Nothing pleases beekeepers more than a good argument with the morning coffee.
what an ordinary beekeeper can do in VHS , ... nothing
An ordinary beekeeper can do whatever he or she chooses to do, pick a place, put a stake in the ground, and start to work. My stake in the ground came 11 years ago and is dramatically different than what B+ is doing. I started with a mite tolerant swarm and added some known mite tolerant stock from Purvis. For 11 years now, my bees have gradually eliminated any mite susceptible colonies so that all that is left are mite tolerant. There were sacrifices such as getting much more swarming than I care to manage. The end result is a diamond in the rough, bees that need a lot more work in terms of selecting for management traits.
Part of me envies B+. He has access to stock that I can't get here in the U.S. Another part of me knows that what I am doing is just as valid because I am working to transition a huge region of the U.S. to mite tolerant genetics. There are queens I raised in 3 more areas now, 7 queens in California where the worst imaginable test conditions apply. The others in two operations where hobby beekeepers with 20 to 50 colonies are working on going treatment free. I'm just a tiny part of this, most of it is in the hands of hobby beekeepers who are doing exactly what I did. Get mite tolerant stock and stop purchasing commercial mite susceptible queens.
Someone questioned hygienic behavior and why it is valuable. I can answer that. When the tests were being run in Baton Rouge, they had identified some colonies as "SMR" (suppression of mite reproduction). They did not understand the mechanism by which the mite populations were held in check. When queens were sent to Marla Spivak, she found that they were ultra hygienic. When she notified the Baton Rouge team of her findings, they went back and tested to see how the bees were controlling varroa and found that they were actively uncapping and removing brood infested with mites. They then renamed the behavior "VSH" (varroa sensitive hygiene). Spivak then went back to her hygienic selections and found that the strongest hygienic behavior is positively correlated with VSH. So the reason for focusing on hygienic behavior is because it is a net positive for colony health and it is positively linked with VSH. This does not make hygienic behavior a cure all for varroa, but it is one more link in a chain of traits that bees need to fend off varroa. The short version is that all VSH bees are highly hygienic, but not all hygienic bees are highly VSH.
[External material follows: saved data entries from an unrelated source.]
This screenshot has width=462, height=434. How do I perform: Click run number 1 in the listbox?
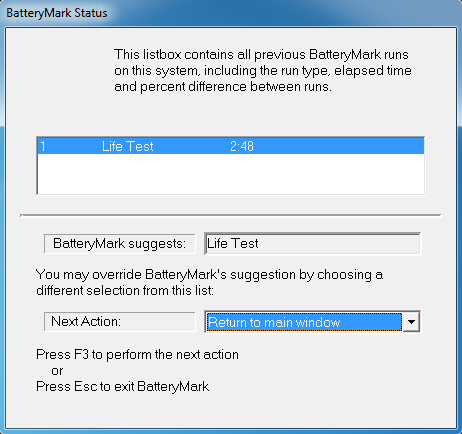(43, 146)
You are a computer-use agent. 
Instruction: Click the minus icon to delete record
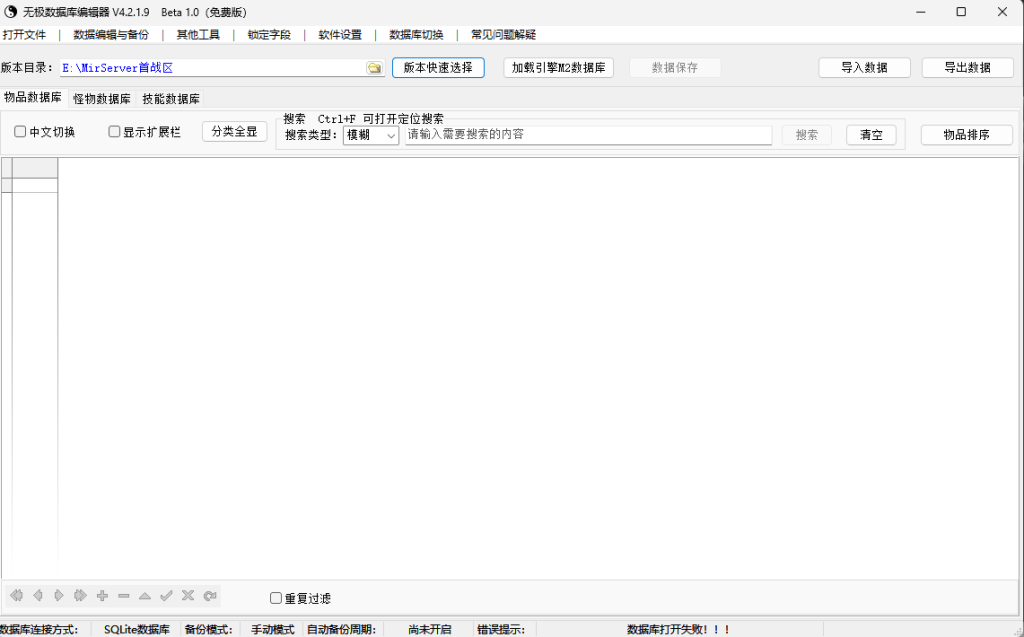(124, 596)
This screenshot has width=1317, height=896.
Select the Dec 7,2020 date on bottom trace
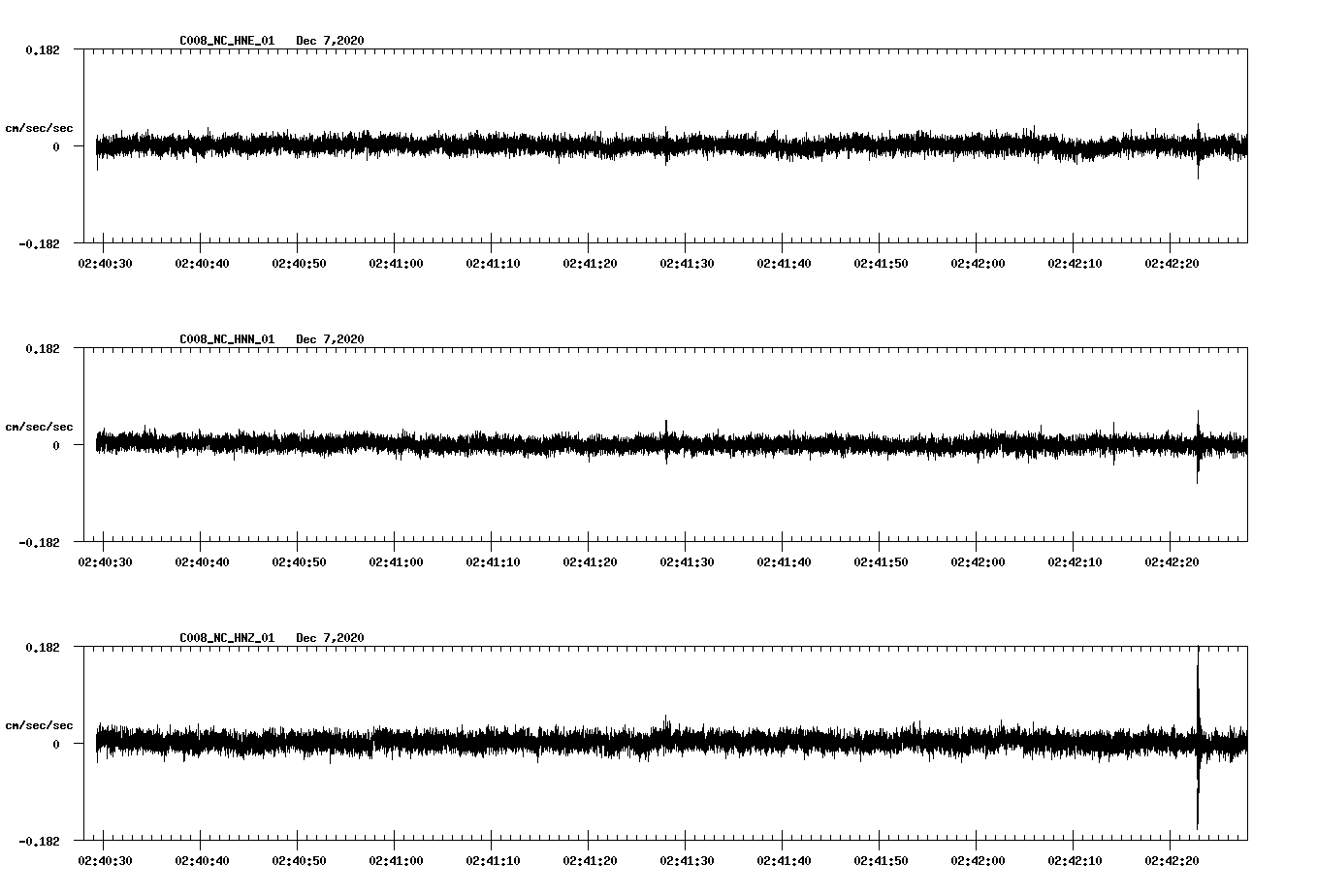331,637
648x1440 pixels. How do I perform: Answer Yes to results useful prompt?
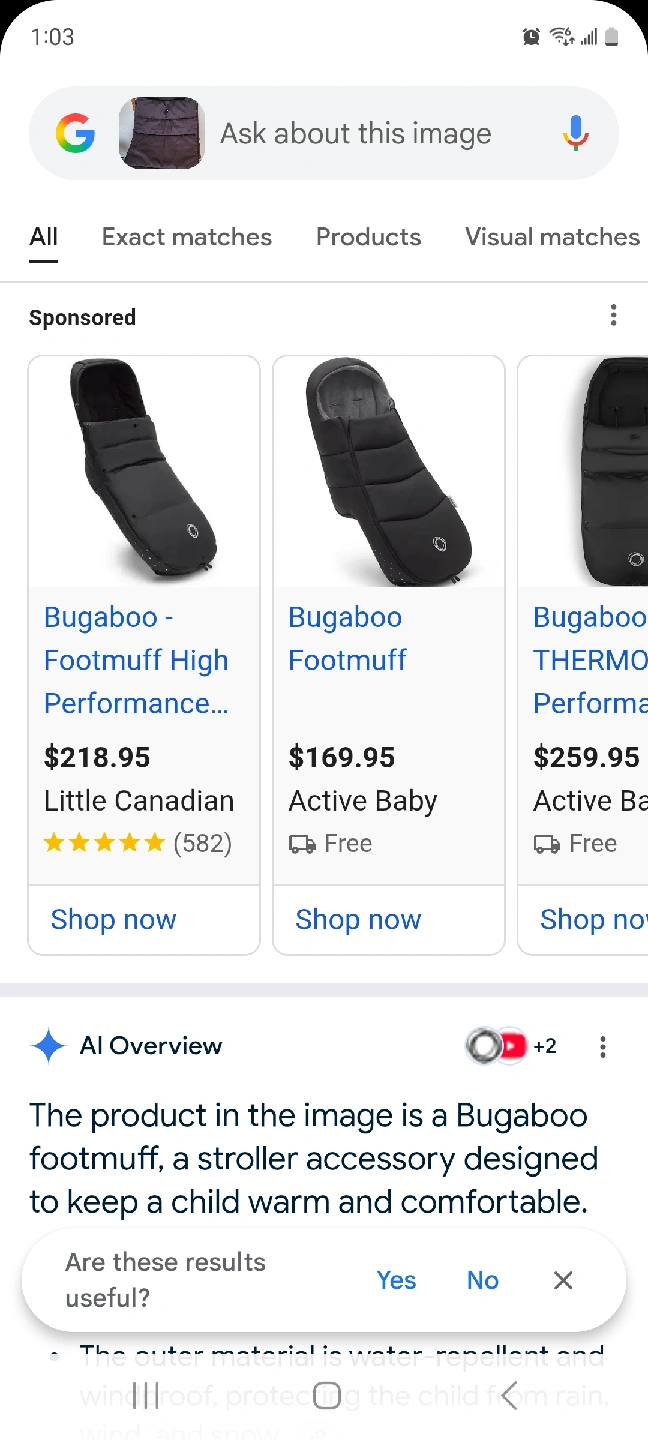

Four resistance/tolerance traits are exhibited in my bees. I can prove easily that they exhibit Varroa Sensitive Hygiene. I've even caught them in the act of removing infested larvae and pointed it out to visiting beekeepers. I can prove my bees exhibit high levels of allogrooming and mite mauling. These are two separate traits, bees may self groom or may groom each other, but this is most beneficial if they chew on the mites causing physical damage. The fourth trait my bees exhibit is abrupt shutdown of drone production when nectar and pollen are in short supply. This means I see a huge pulse of drones produced in March, April, and May, then none in June to October. There are obvious implications for areas with different nectar and pollen patterns than here.
Sometimes people need to be pushed out of their comfort zone. If you as a beekeeper have gotten comfortable with treating your bees for mites, maybe it is time to wake up and smell the coffee. When you insist on treatment free genetics, voila, breeders will start to produce treatment free genetics. It will be a rocky road with many pitfalls along the way, but if you really want to do it, you can get there. Queen breeders in the U.S. offer queens with a range of mite tolerance traits. You can get the same level of selection or better in the EU. As B+ has shown, you can work with advanced genetics and have the best of both worlds.